RECORDS SHOWN section start
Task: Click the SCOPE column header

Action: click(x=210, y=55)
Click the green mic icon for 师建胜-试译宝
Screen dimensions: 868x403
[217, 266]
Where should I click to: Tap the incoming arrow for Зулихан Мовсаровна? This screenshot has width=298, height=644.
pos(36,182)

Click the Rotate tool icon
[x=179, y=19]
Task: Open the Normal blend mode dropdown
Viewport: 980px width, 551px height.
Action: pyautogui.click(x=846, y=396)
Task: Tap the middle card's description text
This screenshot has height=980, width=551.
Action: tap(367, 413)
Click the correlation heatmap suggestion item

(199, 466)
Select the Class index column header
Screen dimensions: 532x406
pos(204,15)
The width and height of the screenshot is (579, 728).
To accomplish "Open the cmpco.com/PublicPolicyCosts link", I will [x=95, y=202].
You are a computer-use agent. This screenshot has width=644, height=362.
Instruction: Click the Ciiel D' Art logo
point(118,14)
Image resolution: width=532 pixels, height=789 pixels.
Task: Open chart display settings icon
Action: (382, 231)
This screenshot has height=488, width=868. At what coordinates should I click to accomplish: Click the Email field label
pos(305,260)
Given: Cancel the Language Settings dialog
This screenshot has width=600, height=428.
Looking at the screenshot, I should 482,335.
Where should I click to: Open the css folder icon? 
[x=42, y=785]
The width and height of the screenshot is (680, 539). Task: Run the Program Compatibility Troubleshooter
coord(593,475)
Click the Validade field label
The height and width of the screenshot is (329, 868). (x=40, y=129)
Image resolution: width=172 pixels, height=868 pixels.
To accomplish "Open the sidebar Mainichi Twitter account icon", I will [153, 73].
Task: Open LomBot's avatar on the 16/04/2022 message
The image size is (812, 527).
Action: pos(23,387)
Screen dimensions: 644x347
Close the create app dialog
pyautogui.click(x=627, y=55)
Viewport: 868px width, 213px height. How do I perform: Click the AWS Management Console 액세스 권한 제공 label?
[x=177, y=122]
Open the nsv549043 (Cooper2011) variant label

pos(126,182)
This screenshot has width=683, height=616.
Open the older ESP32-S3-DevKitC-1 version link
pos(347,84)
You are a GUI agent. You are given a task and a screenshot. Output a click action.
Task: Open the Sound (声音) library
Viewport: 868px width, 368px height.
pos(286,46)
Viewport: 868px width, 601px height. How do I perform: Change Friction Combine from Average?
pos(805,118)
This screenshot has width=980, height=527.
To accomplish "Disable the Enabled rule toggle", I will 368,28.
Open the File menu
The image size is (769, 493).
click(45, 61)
RECORDS SHOWN section end
### [WHAT TO DO]
Review the entries above and return every line where "agent" appears.

### [RESPONSE TO THIS EXERCISE]
You are a computer-use agent. This screenshot has width=644, height=362.
You are a GUI agent. You are given a task and a screenshot. Output a click action.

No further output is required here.